The first example I encountered here was as early as 26 October 2001 at one of the events staged to commemorate the National Theatre's 25th anniversary in its South Bank home. A chain play was commissioned from 27 up-and-coming and established playwrights and composers. Each contributor was asked to write a single scene, and the aggregated pieces were performed in a mammoth staged reading. The NT Chain Play included a contribution by none other than Stephen Sondheim, who imaginatively re-deployed a song he'd written for the 1992 London premiere of his show Assassins to respond to the terrorist attacks committed just a month earlier. (Meanwhile, a planned autumn Broadway revival of Assassins was ironically an early victim of 11 September, when it was deemed too insensitive to stage at that time.) The song - 'Something Just Broke', originally used to tell the story of the public reaction to the Kennedy assassination - was re-worded to record public reactions to the towers coming down. It proved to be a blistering scene, shocking in its immediacy and power.
Off-Broadway, and just blocks away from Ground Zero in downtown New York, The Flea Theatre followed in December with its cathartic staged readings of The Guys, still running there with a rotating cast of celebrity readers, and seen last month here at the Edinburgh Fringe with Susan Sarandon and Tim Robbins. More than a mere exercise in star-gazing, this was a deeply felt, highly personal response to the tragedy as it directly affected those whose job it was to help - the fire-fighters who were among the first on the scene after the planes struck. In Anne Nelson's script, a fire captain who lost most of his men asks a journalist to help him compose the eulogies for eight of them. Written when the events were still raw, this short two-hander struck some in Edinburgh as already overly sentimental - but the grief it communicates is real, and the theatre provides a rare public outlet for it.
The Edinburgh Festival was inevitably full of other responses, both appropriate and inappropriate, to the tragedy. On the inappropriate side, controversy was stirred by a poster image for drag queen Tina C's Twin Towers Tribute show that portrayed her standing astride the Manhattan landscape with a plane heading towards her tall legs. While Tina C's creator Chris Greene claims to have been making a serious point about the way many performers in the US music industry sought to exploit 11 September to their own commercial ends, the show itself struck me as an example of the same kind of naked opportunism: at Edinburgh, you gotta have a gimmick to stand out from the crowd, and this was Tina C's.

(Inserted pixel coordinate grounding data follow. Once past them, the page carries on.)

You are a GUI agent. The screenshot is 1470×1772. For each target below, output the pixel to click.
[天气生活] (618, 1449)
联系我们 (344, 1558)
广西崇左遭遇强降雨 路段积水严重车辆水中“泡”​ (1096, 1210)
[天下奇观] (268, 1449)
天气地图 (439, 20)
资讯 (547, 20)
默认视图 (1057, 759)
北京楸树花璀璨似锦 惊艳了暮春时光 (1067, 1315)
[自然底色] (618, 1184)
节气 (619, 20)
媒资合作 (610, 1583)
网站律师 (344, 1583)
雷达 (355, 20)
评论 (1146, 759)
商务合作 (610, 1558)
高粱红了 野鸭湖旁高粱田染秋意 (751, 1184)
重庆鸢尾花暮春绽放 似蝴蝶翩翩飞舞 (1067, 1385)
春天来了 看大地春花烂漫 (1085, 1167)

Comedy is not yet - and can it ever be? - the right medium to respond to such a catastrophic event that led to the dramatic loss of so much innocent life. But also seen at Edinburgh, the earnest student theatre Project 9/11, based on the performers' own experiences of being in New York that day, was a frequently toe-curlingly embarrassing study of sheer dramatic indulgence.

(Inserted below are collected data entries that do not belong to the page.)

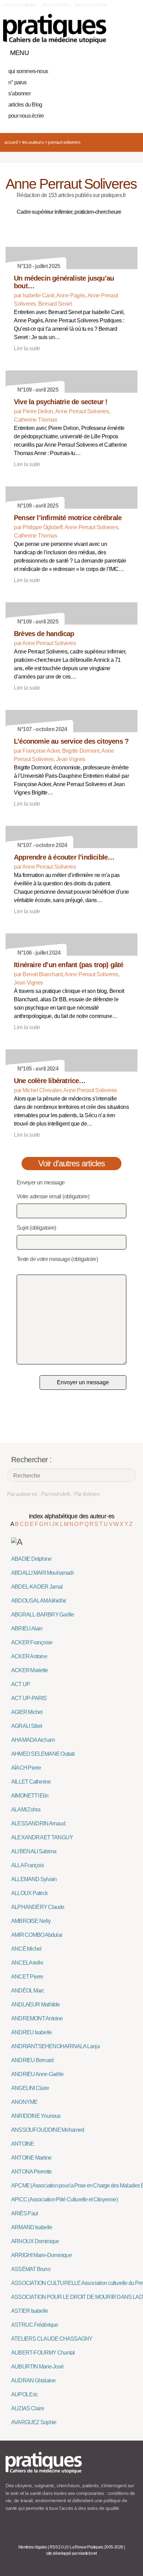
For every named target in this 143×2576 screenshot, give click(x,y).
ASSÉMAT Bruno (30, 2269)
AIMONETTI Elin (29, 1796)
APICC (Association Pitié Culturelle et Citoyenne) (64, 2199)
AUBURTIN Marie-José (37, 2367)
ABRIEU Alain (27, 1628)
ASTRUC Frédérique (34, 2325)
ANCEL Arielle (27, 1963)
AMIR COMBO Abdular (36, 1935)
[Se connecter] (130, 51)
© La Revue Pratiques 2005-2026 (94, 2547)
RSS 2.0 (57, 2547)
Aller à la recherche (90, 4)
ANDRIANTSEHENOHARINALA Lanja (55, 2046)
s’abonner (19, 93)
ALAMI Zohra (25, 1809)
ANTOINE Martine (31, 2158)
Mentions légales (32, 2547)
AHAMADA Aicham (32, 1740)
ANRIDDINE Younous (36, 2116)
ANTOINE (22, 2144)
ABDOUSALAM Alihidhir (38, 1601)
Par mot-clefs (55, 1494)
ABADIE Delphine (31, 1559)
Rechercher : (31, 1459)
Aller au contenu (55, 4)
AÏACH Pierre (26, 1768)
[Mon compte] (118, 51)
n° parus (17, 82)
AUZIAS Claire (27, 2408)
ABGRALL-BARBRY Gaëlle (42, 1615)
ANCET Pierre (27, 1977)
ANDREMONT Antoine (37, 2018)
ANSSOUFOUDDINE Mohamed (47, 2130)
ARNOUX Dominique (35, 2241)
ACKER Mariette (29, 1670)
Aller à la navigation (20, 4)
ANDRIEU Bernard (32, 2060)
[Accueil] (54, 29)
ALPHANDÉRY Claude (38, 1907)
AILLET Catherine (31, 1782)
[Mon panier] (106, 51)
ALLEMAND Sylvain (34, 1879)
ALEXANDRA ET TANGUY (42, 1837)
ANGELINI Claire (30, 2088)
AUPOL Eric (24, 2394)
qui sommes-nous (28, 71)
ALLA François (27, 1865)
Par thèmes (87, 1494)
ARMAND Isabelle (31, 2227)
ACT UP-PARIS (29, 1698)
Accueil (10, 142)
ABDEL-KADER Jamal (37, 1587)
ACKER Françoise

Perhaps the day itself is so seared onto our collective consciousness now - who in the world hasn't seen the television images of the buildings on fire, collapsing, and the aftermath? - that the theatre simply cannot add anything to whatever meaning (or meaninglessness) it represented. The before and after, 10 and 12 September, however, provide different kinds of markers that several dramatists are now seeking to embrace.

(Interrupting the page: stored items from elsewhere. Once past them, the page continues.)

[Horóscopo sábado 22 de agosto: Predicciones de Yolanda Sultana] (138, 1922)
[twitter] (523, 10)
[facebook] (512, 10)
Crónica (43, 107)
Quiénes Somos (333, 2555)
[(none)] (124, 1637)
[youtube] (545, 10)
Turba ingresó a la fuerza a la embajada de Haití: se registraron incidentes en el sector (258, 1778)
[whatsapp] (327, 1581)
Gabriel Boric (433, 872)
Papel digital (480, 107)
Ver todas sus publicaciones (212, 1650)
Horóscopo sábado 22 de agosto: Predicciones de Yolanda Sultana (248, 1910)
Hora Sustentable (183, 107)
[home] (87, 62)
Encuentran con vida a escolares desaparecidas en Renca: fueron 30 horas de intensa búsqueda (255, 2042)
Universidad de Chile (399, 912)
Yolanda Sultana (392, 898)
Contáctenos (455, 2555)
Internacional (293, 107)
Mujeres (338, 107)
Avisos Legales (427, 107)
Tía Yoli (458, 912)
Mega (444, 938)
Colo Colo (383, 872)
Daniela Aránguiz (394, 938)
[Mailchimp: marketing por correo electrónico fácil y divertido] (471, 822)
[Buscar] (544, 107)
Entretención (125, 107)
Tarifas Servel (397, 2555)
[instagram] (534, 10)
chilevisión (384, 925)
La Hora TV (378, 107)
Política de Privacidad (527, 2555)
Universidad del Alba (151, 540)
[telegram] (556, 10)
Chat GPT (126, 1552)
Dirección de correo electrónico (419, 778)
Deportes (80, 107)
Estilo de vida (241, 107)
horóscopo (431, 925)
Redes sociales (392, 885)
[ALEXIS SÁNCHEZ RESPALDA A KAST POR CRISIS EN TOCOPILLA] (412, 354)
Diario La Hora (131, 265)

Young New York writer Christopher Shinn did just that in his play Where Do We Live, seen at the Royal Court in May, observing his group of fellow New Yorkers on both sides of that fateful day. The attack itself is not the drama; but it informs it. Likewise, Neil LaBute's next play, The Mercy Seat (opening Off-Broadway in December, in a production starring Sigourney Weaver), is specifically set in New York on 12 September and involves two characters having an affair and exploring the choices they now face in an uncertain existence.
The theatre and its artists, too, have choices; and some are exercising them responsibly and sensitively, as here, while others like Tina C seem to have different agendas.